[Records from a data source]
==================================================

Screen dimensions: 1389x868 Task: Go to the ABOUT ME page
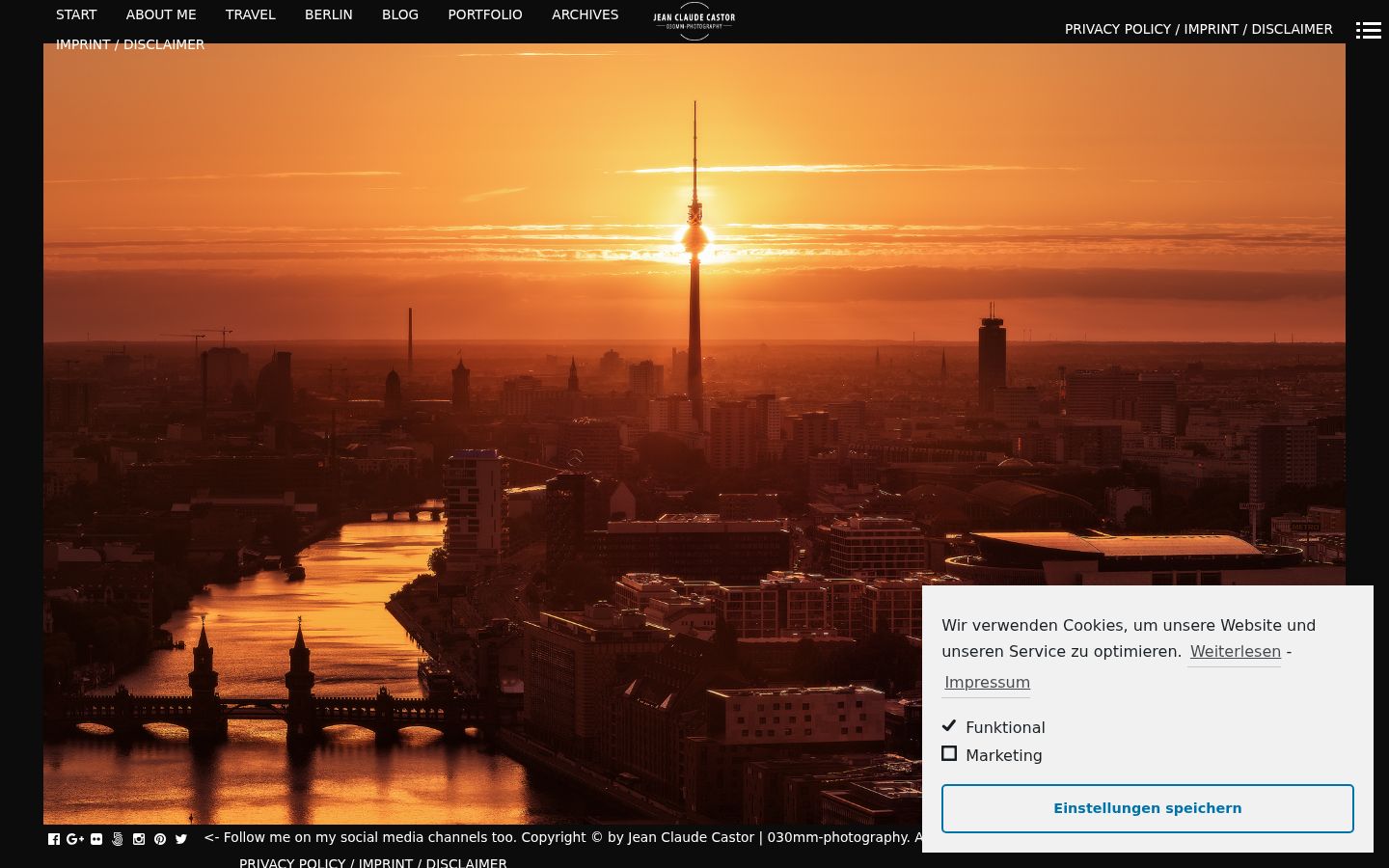161,14
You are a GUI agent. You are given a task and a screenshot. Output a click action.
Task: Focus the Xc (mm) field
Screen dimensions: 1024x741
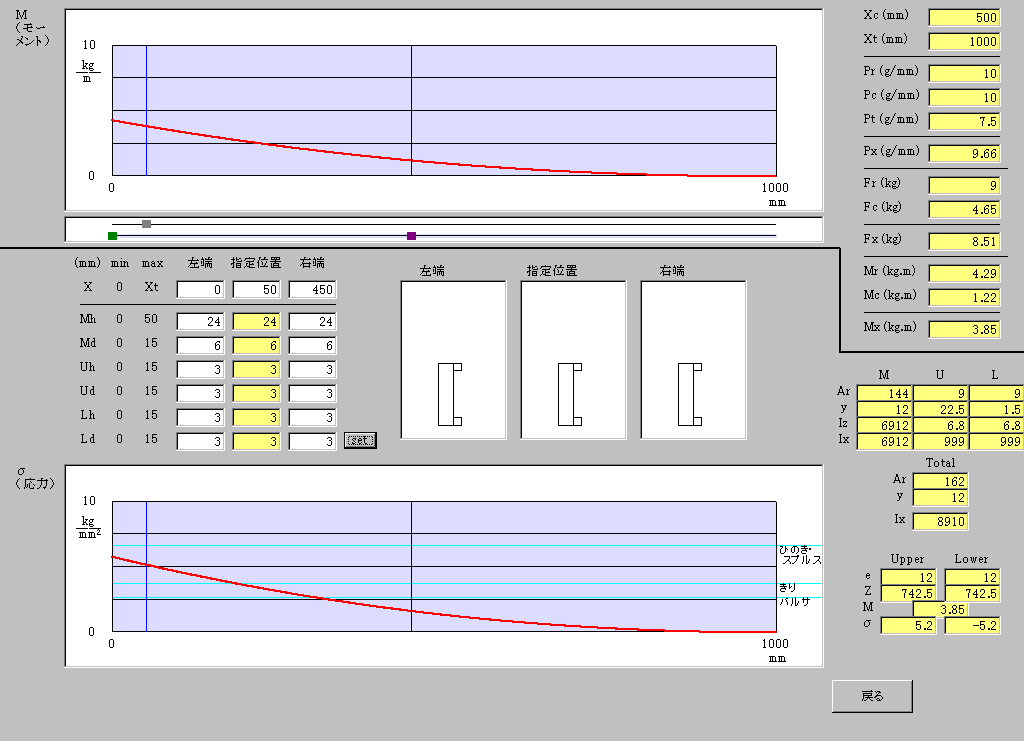964,17
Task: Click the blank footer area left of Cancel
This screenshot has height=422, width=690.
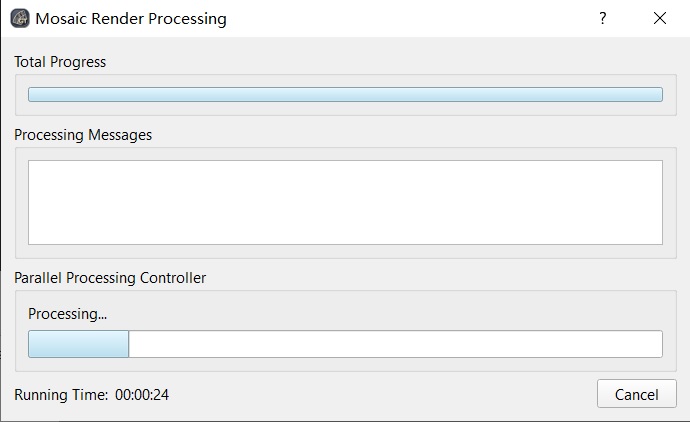Action: [x=383, y=394]
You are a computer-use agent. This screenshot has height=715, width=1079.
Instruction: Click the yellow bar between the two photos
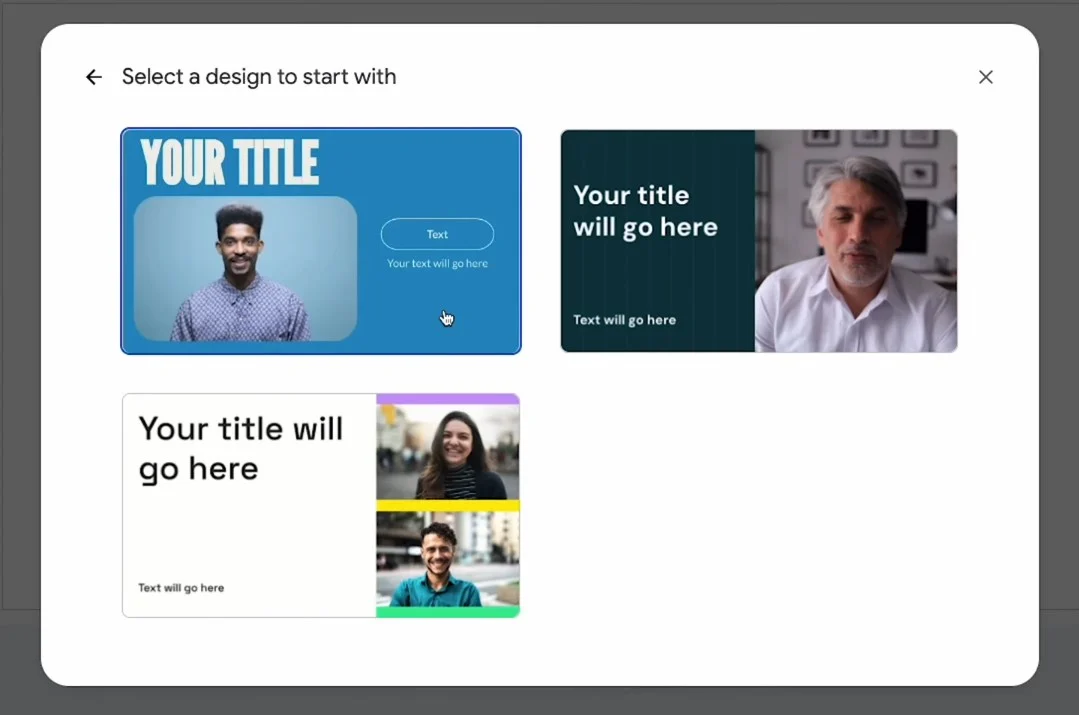coord(447,505)
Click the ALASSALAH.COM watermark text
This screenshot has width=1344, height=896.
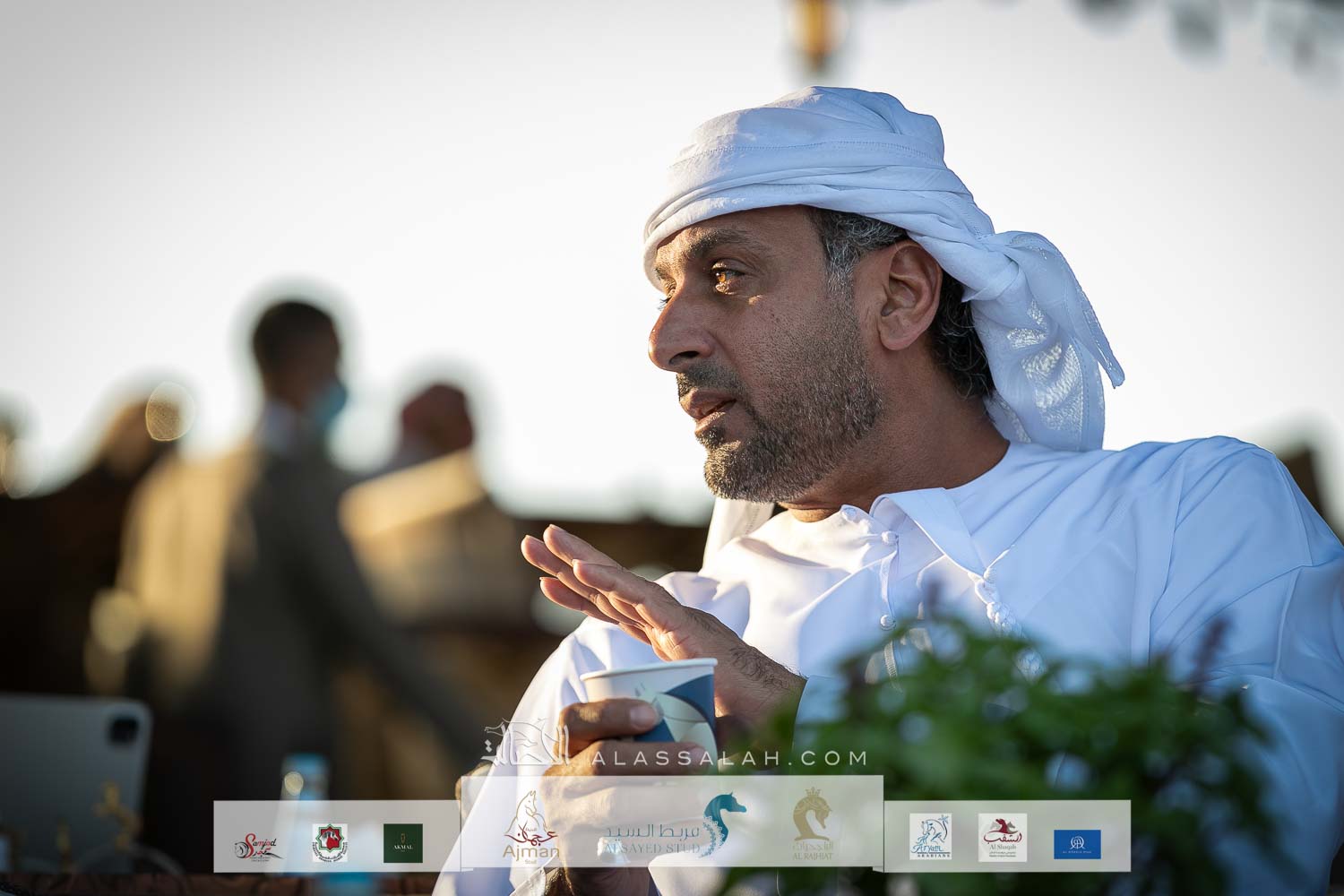click(x=730, y=759)
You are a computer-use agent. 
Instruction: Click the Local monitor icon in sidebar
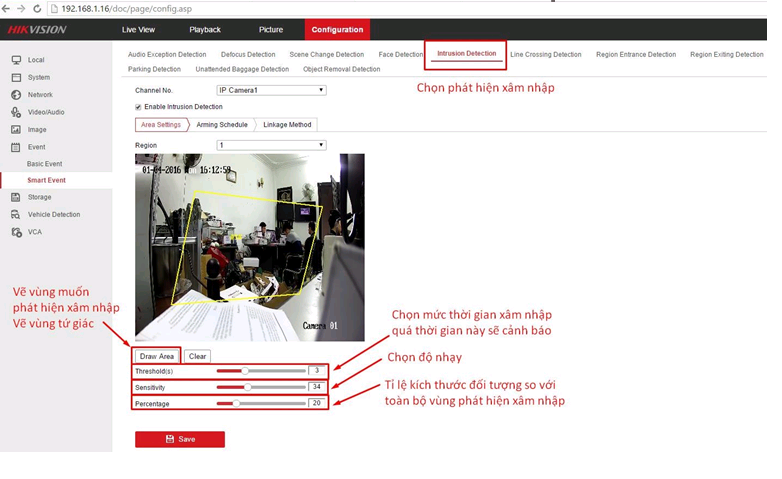click(16, 60)
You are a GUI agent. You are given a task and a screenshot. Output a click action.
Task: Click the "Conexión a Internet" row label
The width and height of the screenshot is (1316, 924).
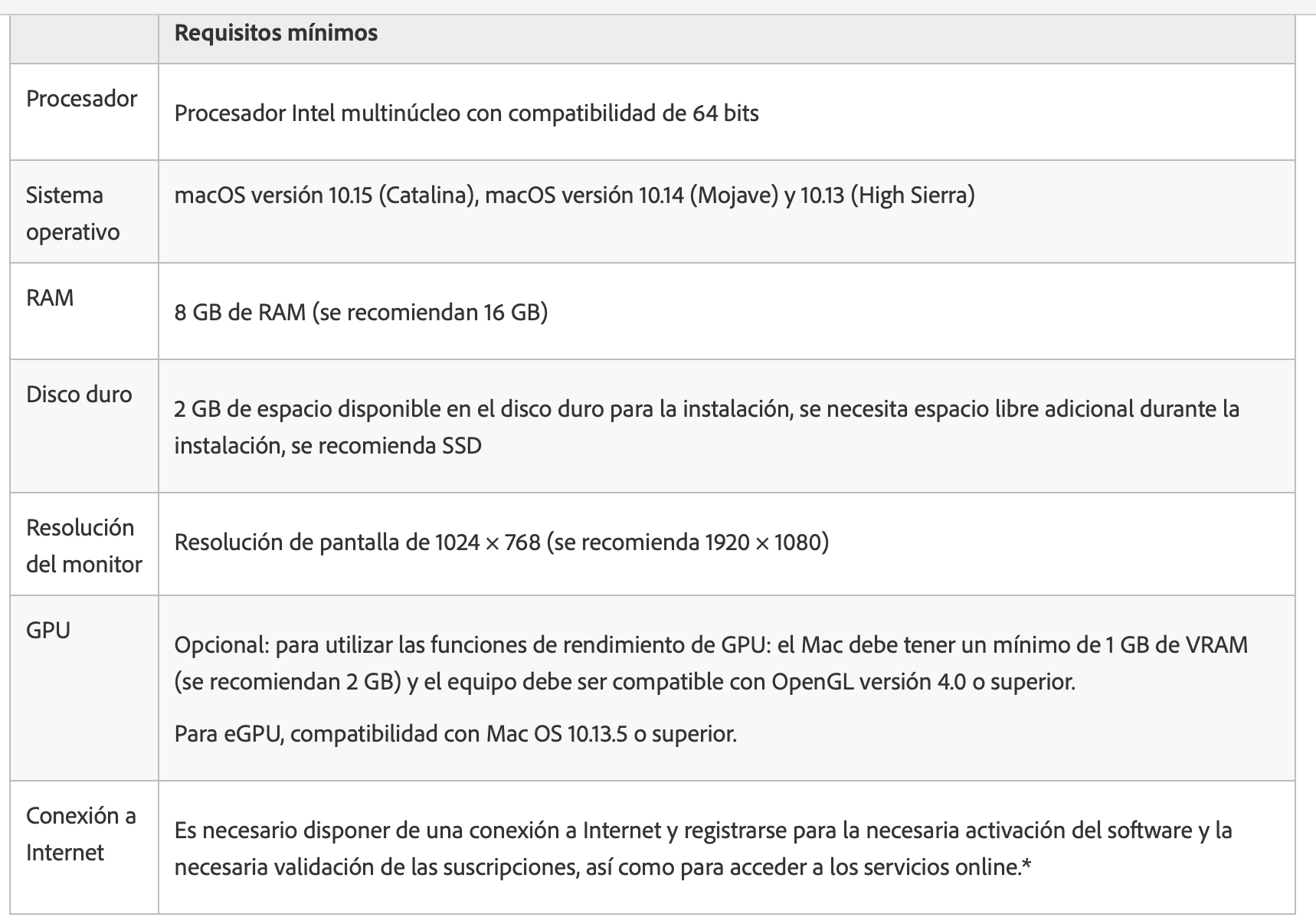click(x=80, y=834)
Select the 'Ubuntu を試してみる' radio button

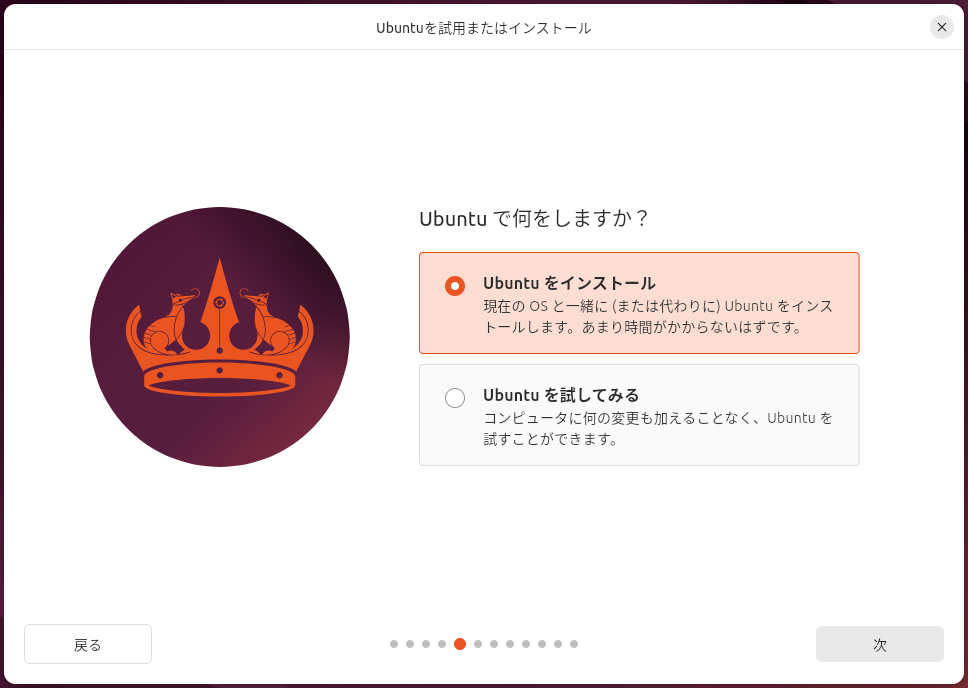[x=455, y=398]
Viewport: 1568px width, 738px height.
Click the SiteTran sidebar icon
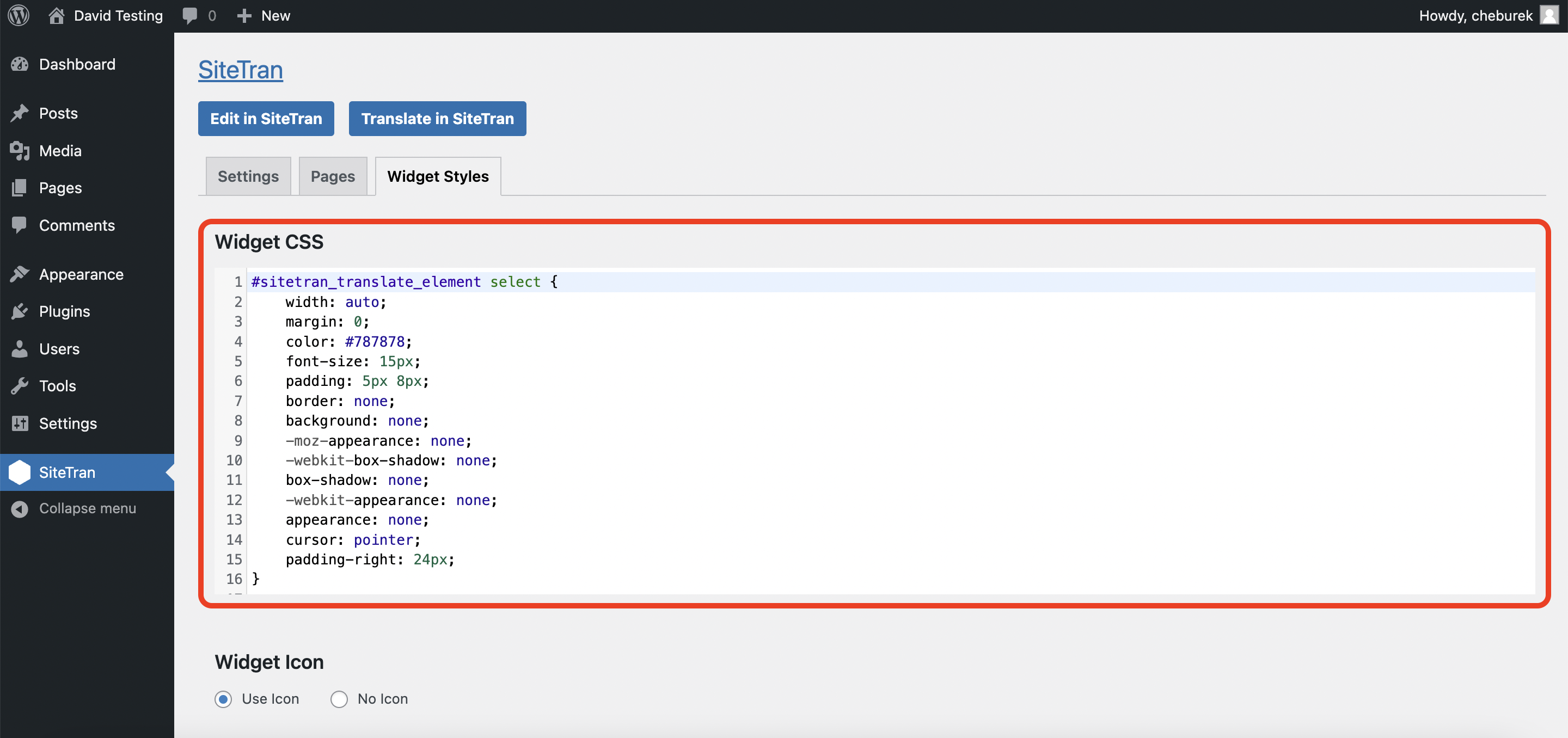(x=20, y=472)
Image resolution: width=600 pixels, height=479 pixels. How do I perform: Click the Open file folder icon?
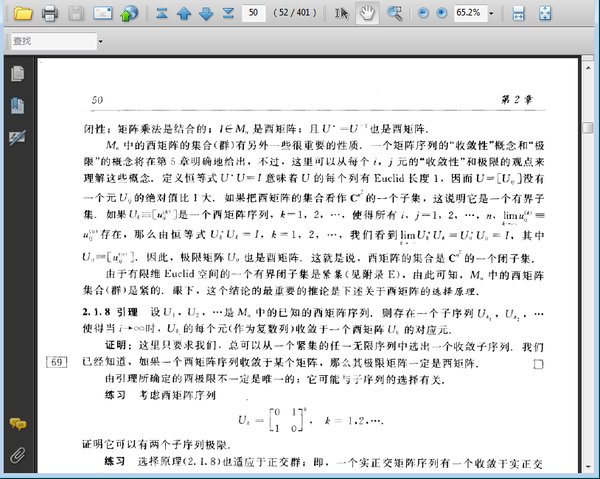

==================================================

▸ **About this task**
Where the line containing "Task: Focus the Xc (mm) field" appears above, start there and set down each line exactly through the last line of the data; leave out every picture.

▸ **Solution to the problem**
Task: Focus the Xc (mm) field
Screen dimensions: 1024x741
964,17
Task: Click the blank footer area left of Cancel
This screenshot has height=422, width=690.
Action: [x=383, y=394]
You are a computer-use agent. This screenshot has height=715, width=1079.
Instruction: Click the yellow bar between the two photos
coord(447,505)
Click the ALASSALAH.COM watermark text
This screenshot has width=1344, height=896.
click(x=730, y=759)
You are a computer-use agent. 
Instruction: Click the Local monitor icon in sidebar
click(16, 60)
You are a GUI agent. You are given a task and a screenshot. Output a click action.
Task: Click the "Conexión a Internet" row label
The width and height of the screenshot is (1316, 924).
click(x=80, y=834)
Select the 'Ubuntu を試してみる' radio button

[x=455, y=398]
Viewport: 1568px width, 738px height.
Click the SiteTran sidebar icon
(x=20, y=472)
Image resolution: width=600 pixels, height=479 pixels. How do I perform: Click the Open file folder icon?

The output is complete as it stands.